2014 book by Jimmy Carter

A Call to Action: Women, Religion, Violence, and Power is a book by former US president Jimmy Carter, published in 2014.

== Content ==
Carter calls discrimination and abuse of women and girls "the most serious and unaddressed worldwide challenge" of our time, and the book covers a wide range of problems including infanticide and selective abortion of female fetuses; female genital mutilation; rape, especially as a weapon of war; human trafficking of women and girls for sex; child marriage; honor killings; domestic violence; and social discrimination, including within the United States, which he sees as lagging behind the rest of the developed world in many of these issues.

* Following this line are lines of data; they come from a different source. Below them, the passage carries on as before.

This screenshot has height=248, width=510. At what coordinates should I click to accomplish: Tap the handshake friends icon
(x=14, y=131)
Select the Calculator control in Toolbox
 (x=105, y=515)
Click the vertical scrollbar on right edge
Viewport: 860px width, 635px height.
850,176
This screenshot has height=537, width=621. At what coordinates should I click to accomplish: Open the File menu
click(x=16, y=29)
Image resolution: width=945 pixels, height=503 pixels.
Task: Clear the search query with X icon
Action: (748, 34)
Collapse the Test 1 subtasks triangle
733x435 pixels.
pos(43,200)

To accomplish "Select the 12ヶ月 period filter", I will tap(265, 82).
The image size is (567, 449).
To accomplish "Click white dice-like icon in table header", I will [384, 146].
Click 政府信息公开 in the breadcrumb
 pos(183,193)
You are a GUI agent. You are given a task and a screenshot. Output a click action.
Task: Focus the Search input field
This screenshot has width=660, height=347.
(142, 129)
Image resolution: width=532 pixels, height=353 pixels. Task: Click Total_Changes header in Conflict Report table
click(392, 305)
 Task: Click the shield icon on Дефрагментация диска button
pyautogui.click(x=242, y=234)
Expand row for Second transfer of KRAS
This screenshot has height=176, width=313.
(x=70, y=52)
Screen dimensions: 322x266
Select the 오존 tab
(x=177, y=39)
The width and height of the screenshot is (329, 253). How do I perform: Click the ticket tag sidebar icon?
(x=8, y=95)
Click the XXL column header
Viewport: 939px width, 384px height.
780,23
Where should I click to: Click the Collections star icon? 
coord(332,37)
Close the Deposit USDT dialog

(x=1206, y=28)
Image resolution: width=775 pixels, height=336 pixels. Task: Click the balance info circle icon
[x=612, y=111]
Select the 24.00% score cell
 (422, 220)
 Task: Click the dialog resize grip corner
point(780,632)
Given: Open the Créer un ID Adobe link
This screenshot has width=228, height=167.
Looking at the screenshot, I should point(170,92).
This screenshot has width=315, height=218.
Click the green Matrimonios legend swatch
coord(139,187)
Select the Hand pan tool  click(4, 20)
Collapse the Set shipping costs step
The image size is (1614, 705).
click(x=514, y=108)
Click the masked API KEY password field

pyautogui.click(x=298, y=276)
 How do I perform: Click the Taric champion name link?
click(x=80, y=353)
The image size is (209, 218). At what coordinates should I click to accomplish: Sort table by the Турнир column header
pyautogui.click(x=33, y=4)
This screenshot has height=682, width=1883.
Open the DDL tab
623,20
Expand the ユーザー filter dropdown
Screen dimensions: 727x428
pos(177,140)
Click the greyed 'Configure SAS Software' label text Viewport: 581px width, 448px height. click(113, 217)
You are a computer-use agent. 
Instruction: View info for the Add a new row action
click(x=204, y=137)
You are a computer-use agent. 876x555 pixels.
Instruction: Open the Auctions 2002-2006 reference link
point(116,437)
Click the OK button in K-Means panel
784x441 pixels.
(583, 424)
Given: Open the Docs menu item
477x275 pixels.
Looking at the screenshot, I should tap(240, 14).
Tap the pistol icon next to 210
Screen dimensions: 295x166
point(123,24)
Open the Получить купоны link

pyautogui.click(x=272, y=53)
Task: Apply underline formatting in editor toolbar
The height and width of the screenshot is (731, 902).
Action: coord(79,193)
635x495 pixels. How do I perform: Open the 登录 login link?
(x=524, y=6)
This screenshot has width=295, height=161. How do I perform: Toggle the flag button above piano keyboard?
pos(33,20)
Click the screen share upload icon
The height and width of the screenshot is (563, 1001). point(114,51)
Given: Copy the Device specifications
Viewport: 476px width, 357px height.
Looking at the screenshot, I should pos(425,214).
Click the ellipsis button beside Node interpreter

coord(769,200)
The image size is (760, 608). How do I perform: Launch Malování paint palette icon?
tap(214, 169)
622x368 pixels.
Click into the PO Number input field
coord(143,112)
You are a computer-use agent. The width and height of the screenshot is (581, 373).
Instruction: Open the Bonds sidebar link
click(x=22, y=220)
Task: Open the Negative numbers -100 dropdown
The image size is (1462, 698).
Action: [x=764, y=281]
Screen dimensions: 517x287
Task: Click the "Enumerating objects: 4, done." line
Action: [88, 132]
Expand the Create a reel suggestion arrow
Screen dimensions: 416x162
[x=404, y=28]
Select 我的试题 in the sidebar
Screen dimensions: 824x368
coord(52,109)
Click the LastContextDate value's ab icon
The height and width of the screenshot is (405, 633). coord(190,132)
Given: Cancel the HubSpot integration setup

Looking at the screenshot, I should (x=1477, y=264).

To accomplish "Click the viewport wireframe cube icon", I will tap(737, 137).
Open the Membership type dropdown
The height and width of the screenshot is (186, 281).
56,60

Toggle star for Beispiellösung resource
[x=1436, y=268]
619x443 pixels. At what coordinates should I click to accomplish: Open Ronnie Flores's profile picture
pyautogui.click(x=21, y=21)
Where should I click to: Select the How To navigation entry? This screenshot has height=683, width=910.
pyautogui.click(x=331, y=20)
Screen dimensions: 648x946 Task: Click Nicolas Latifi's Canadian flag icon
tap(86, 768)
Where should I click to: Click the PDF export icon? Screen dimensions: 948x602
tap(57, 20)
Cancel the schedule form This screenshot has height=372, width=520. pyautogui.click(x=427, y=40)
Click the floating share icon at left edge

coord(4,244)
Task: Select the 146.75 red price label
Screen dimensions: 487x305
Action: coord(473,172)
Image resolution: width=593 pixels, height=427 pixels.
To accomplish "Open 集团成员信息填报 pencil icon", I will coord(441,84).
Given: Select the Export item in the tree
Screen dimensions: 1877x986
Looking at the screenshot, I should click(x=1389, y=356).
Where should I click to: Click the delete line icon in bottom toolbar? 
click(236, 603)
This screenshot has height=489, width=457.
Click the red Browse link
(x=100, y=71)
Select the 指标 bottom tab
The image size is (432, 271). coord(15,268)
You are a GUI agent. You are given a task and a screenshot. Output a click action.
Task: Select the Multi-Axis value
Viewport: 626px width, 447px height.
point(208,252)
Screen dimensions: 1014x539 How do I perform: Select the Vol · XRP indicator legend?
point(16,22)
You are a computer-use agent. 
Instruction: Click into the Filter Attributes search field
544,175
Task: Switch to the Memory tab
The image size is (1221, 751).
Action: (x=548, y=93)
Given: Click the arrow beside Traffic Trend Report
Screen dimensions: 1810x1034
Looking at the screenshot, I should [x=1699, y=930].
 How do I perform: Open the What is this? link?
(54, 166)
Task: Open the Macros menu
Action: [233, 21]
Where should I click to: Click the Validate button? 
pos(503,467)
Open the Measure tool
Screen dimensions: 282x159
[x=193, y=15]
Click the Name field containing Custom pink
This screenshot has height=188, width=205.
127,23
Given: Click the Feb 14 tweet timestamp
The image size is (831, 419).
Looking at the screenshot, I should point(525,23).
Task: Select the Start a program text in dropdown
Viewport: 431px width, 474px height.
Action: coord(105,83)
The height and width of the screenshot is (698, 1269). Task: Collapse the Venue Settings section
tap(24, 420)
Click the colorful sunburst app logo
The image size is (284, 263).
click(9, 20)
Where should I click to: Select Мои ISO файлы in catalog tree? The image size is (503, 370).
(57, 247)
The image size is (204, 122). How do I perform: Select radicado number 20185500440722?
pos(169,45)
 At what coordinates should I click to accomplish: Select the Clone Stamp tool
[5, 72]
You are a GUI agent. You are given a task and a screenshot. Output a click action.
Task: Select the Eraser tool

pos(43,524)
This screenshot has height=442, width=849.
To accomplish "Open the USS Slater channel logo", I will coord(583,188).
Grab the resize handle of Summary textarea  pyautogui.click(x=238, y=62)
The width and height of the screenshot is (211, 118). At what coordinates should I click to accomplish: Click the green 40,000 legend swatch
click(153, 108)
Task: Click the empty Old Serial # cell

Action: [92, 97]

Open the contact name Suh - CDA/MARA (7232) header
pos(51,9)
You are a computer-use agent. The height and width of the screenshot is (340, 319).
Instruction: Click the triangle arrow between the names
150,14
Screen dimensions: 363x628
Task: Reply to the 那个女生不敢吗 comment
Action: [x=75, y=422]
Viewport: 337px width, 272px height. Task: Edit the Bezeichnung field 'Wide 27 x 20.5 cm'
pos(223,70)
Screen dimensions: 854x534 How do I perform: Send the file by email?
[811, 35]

Carter writes that women are more affected than men in practically all forms of human rights abuse. He also notes some churches incorrectly interpreting religious texts to preach the inferiority of women and prevent them from filling leadership roles, an issue over which he parted ways with his own church in 2000, the Southern Baptist Convention, while remaining active in his local congregation which unlike the wider SBC employs woman in leadership roles such as pastor. In the book, Carter calls on religious leaders, world leaders, and activists to support women's rights and fight for change. He also provides 23 recommendations "that can help blaze the road to progress".

== Reception ==
The Pittsburgh Post-Gazette reviewed the book as "a tour de force of the global abuse and manipulation of women" and commended Carter's presentation of statistical data. Marianne Schnall writes that Carter "represents an important and growing trend of men advocating against violence against women and supporting women's equality." The Adventist magazine Spectrum called the book "a must read". According to Christians for Biblical Equality, "Carter draws upon his own experiences and the testimony of courageous women from all regions and all major religions to demonstrate that women around the world, more than half of all human beings, are being denied equal rights. This is an informed and passionate charge about a devastating effect on economic prosperity and unconscionable human suffering. It affects us all."